→ **ASSIGNMENT**
While reading through the material below, copy each line that holds the word "Task".

→ **EXTRACTED MATERIAL**
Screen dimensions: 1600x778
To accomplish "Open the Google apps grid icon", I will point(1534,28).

==

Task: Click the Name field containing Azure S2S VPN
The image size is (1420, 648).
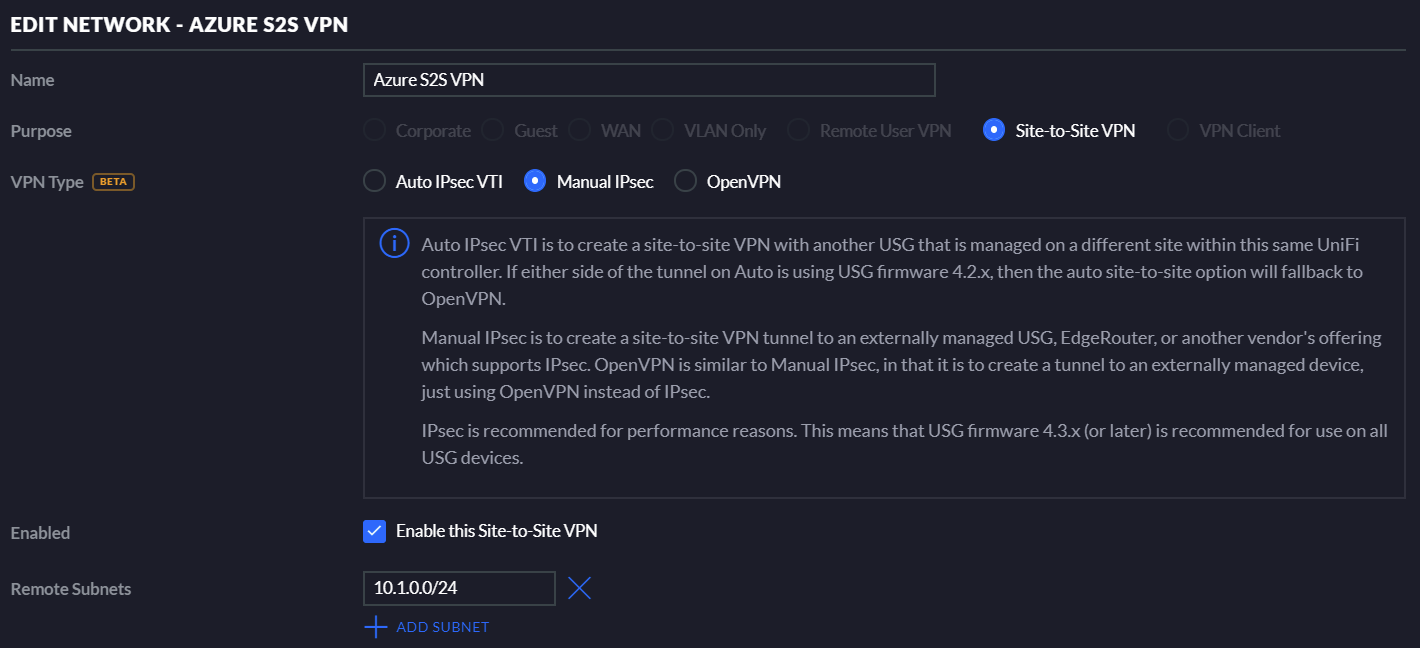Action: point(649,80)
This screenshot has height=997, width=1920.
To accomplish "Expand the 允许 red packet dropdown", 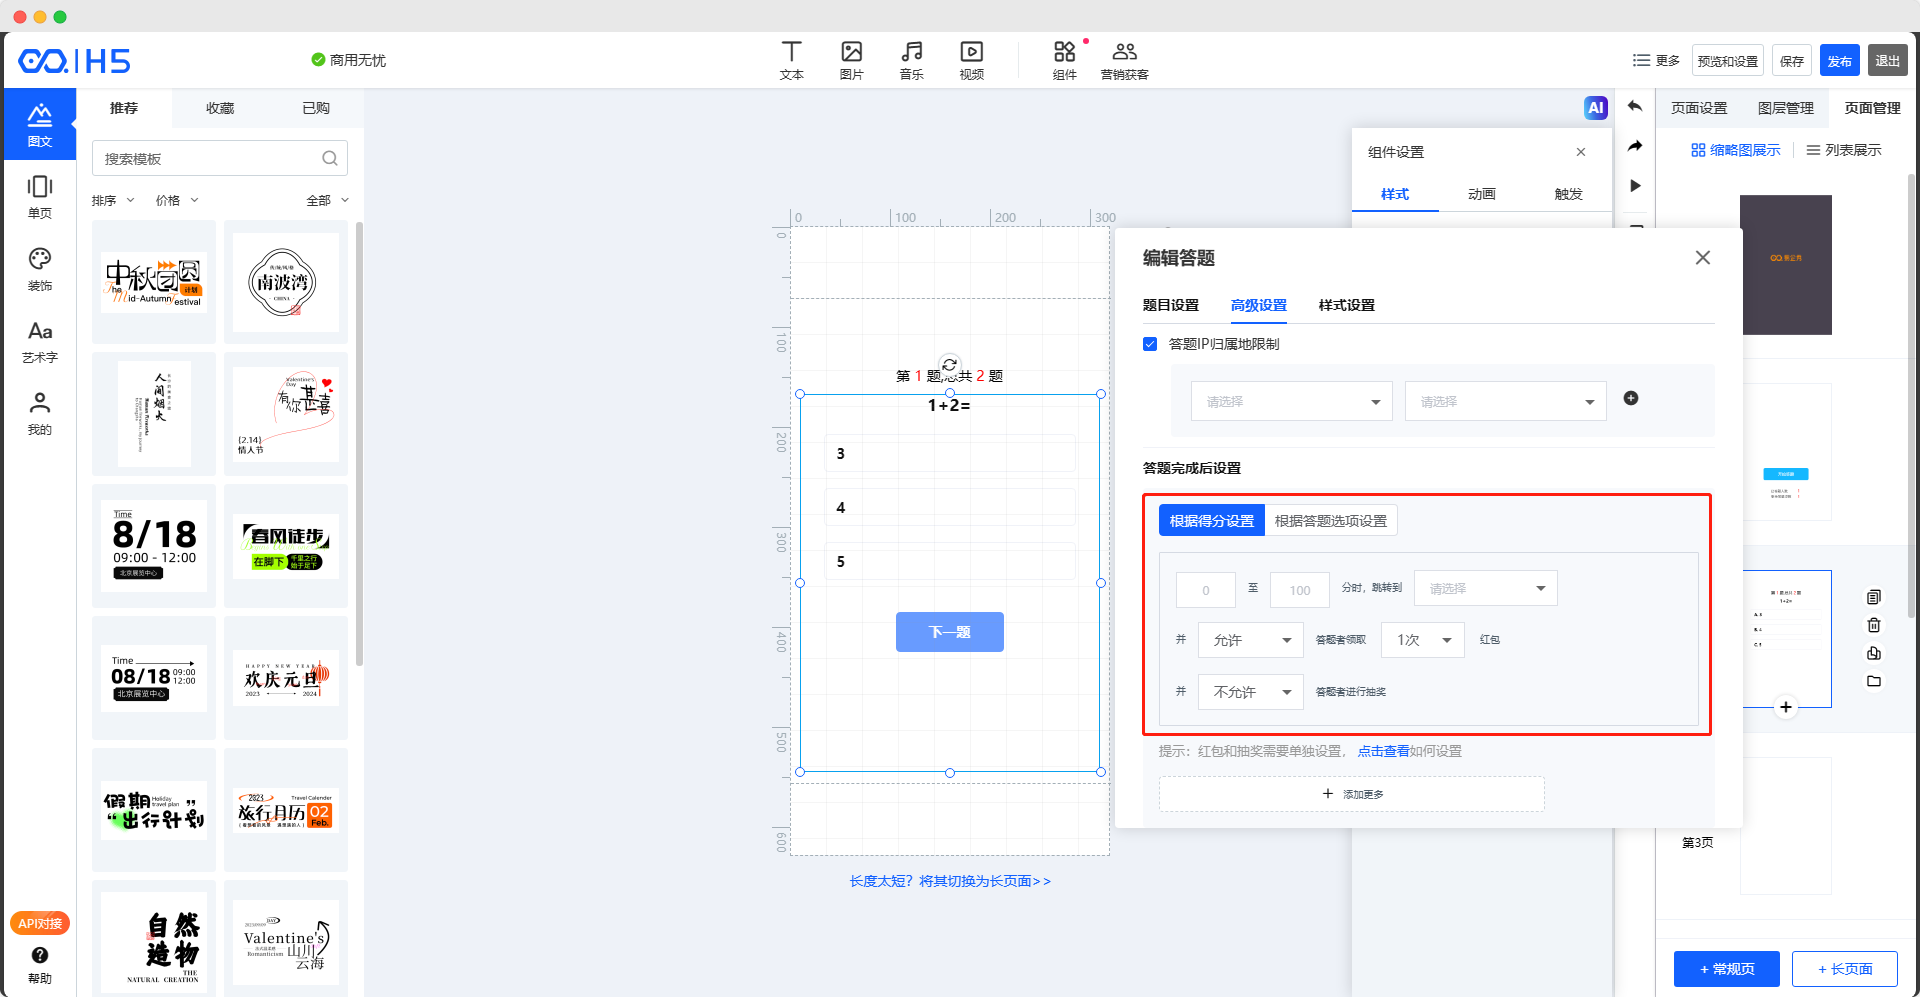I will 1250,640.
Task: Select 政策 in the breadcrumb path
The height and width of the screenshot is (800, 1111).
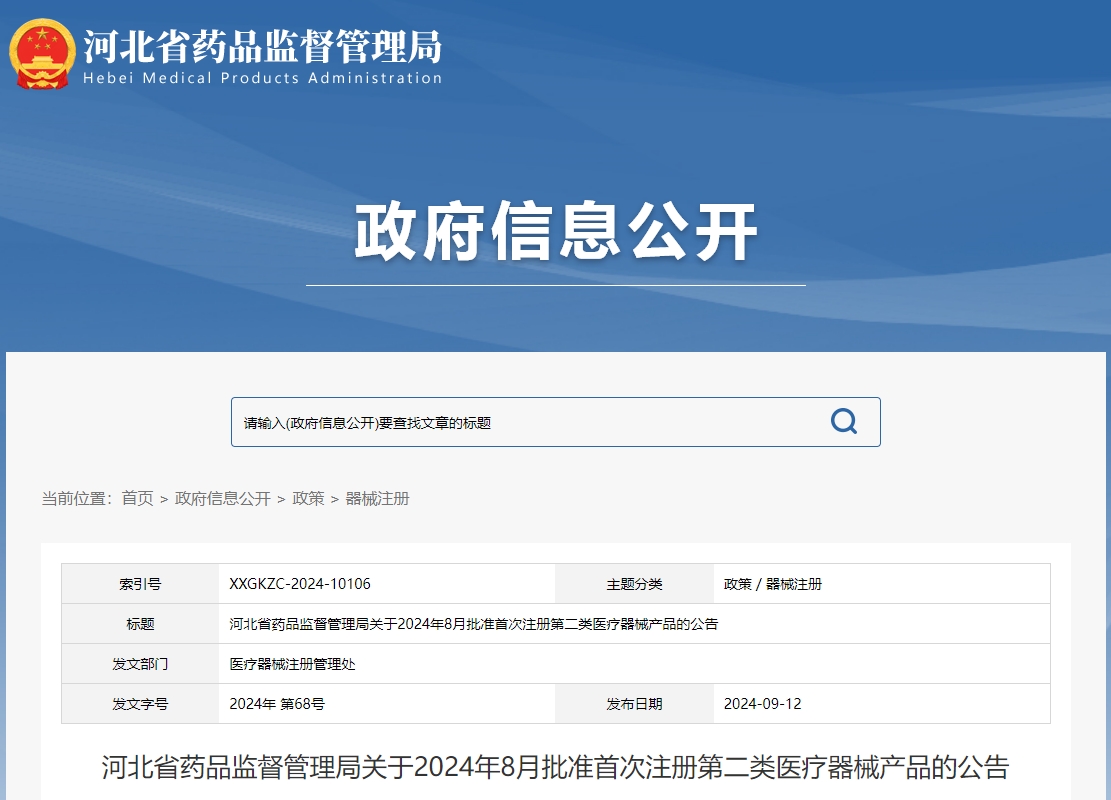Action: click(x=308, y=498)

→ **RESPONSE TO THE EXERCISE**
Task: Click the Name field containing Azure S2S VPN
Task: Select 政策 in the breadcrumb path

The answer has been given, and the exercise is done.